Use the table format:
store = pd.HDFStore('store.h5')
for ...:
...
chunk # the chunk of the DataFrame (which you want to append)
store.append('df', chunk)
Now you can read it in as a DataFrame in one go (assuming this DataFrame can fit in memory!):
df = store['df']
You can also query, to get only subsections of the DataFrame.
Aside: You should also buy more RAM, it's cheap.
Edit: you can groupby/sum from the store iteratively since this "map-reduces" over the chunks:
# note: this doesn't work, see below
sum(df.groupby().sum() for df in store.select('df', chunksize=50000))
# equivalent to (but doesn't read in the entire frame)
store['df'].groupby().sum()
Edit2: Using sum as above doesn't actually work in pandas 0.16 (I thought it did in 0.15.2), instead you can use reduce with add:
reduce(lambda x, y: x.add(y, fill_value=0),
(df.groupby().sum() for df in store.select('df', chunksize=50000)))
In python 3 you must import reduce from functools.
Perhaps it's more pythonic/readable to write this as:
chunks = (df.groupby().sum() for df in store.select('df', chunksize=50000))

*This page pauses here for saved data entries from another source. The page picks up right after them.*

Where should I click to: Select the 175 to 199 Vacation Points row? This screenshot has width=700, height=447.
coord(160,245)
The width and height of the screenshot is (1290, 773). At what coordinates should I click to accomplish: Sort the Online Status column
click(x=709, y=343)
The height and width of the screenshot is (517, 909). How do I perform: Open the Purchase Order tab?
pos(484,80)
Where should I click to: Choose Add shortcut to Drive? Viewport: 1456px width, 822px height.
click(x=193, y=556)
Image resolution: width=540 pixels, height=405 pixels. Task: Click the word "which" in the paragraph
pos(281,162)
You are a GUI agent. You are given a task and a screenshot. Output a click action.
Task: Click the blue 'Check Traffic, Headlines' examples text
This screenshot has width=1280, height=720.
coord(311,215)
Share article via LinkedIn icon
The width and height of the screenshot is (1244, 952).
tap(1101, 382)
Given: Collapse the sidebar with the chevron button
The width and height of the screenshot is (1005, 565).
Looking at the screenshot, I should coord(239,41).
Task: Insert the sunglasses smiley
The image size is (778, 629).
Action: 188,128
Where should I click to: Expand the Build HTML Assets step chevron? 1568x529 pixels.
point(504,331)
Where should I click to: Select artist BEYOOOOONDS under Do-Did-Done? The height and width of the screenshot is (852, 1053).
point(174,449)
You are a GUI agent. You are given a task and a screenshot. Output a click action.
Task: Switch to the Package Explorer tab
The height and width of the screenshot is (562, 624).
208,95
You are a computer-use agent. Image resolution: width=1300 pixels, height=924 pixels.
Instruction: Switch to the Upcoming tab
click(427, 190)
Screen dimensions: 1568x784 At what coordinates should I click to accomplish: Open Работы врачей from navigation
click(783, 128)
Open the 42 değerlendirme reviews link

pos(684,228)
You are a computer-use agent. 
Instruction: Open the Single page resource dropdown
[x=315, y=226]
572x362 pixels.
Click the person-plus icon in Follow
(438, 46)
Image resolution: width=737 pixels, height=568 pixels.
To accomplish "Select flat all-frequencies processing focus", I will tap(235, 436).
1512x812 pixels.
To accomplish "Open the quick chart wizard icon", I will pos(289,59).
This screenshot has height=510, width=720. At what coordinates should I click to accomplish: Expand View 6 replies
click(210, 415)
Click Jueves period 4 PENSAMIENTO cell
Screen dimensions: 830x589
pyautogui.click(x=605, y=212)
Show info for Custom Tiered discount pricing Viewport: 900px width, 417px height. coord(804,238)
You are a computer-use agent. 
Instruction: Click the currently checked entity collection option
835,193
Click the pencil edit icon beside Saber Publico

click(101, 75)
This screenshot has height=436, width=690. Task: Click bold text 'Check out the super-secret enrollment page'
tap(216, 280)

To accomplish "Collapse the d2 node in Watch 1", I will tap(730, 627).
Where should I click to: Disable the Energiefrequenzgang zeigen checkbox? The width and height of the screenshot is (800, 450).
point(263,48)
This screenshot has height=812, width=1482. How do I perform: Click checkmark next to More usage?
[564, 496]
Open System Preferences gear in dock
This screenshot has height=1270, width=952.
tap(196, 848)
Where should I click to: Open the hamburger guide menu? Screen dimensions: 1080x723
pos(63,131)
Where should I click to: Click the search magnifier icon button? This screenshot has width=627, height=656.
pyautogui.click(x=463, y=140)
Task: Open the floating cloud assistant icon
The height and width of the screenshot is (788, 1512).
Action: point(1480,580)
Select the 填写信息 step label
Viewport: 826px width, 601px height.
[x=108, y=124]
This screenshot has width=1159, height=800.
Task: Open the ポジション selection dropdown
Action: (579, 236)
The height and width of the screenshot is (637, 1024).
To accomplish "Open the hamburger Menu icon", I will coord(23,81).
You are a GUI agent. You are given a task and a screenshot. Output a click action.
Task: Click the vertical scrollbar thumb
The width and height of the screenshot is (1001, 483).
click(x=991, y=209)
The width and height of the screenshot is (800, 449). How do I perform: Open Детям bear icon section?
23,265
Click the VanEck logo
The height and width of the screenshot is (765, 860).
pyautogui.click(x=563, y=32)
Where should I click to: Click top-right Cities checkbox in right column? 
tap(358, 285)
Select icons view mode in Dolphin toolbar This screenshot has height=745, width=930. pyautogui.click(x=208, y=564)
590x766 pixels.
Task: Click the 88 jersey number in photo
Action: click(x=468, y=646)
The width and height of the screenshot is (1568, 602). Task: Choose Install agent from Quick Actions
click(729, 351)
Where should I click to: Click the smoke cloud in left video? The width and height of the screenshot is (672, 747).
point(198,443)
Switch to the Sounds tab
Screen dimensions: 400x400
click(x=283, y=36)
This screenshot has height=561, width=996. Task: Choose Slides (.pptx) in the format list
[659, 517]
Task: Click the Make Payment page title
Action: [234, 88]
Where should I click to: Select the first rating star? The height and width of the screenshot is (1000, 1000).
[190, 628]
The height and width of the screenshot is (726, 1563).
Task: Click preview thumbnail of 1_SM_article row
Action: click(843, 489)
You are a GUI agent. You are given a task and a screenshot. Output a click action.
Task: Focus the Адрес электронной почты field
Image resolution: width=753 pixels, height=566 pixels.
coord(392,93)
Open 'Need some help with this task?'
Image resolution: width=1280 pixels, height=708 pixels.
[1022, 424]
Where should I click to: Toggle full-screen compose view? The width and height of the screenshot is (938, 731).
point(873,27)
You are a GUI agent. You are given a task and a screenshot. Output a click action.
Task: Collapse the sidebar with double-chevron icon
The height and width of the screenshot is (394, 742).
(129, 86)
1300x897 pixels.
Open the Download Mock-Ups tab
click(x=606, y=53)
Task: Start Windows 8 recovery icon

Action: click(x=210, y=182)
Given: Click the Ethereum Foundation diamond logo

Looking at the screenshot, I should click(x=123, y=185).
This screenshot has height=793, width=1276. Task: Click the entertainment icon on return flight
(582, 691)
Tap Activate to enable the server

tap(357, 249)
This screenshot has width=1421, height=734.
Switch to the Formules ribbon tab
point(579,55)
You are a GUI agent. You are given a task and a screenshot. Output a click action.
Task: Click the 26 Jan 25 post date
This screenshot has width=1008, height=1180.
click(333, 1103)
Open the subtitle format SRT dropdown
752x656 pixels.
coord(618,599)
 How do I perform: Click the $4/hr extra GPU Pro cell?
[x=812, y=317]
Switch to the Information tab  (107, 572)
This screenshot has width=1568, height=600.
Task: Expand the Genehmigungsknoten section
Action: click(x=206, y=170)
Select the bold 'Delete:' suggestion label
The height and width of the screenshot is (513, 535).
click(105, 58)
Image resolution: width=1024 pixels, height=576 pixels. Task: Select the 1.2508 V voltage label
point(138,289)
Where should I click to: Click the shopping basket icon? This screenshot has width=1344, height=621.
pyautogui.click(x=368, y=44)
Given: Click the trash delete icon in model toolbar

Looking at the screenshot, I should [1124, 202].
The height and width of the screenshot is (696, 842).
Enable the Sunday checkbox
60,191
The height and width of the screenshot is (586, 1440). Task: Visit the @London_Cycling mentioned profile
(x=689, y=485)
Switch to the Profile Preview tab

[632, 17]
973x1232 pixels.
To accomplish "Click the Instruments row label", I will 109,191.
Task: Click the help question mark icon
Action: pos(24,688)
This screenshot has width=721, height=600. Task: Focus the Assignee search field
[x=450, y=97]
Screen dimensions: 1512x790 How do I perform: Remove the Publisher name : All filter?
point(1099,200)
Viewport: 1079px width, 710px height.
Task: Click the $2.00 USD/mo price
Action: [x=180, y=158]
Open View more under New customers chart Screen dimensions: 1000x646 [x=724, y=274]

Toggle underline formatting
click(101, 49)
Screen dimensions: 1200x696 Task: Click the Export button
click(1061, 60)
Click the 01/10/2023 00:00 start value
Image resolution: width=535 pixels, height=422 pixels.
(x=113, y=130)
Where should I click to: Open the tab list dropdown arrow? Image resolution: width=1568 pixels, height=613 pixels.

res = next(chunks) # will raise if there are no chunks!
for c in chunks:
res = res.add(c, fill_value=0)
If performance is poor / if there are a large number of new groups then it may be preferable to start the res as zero of the correct size (by getting the unique group keys e.g. by looping through the chunks), and then add in place.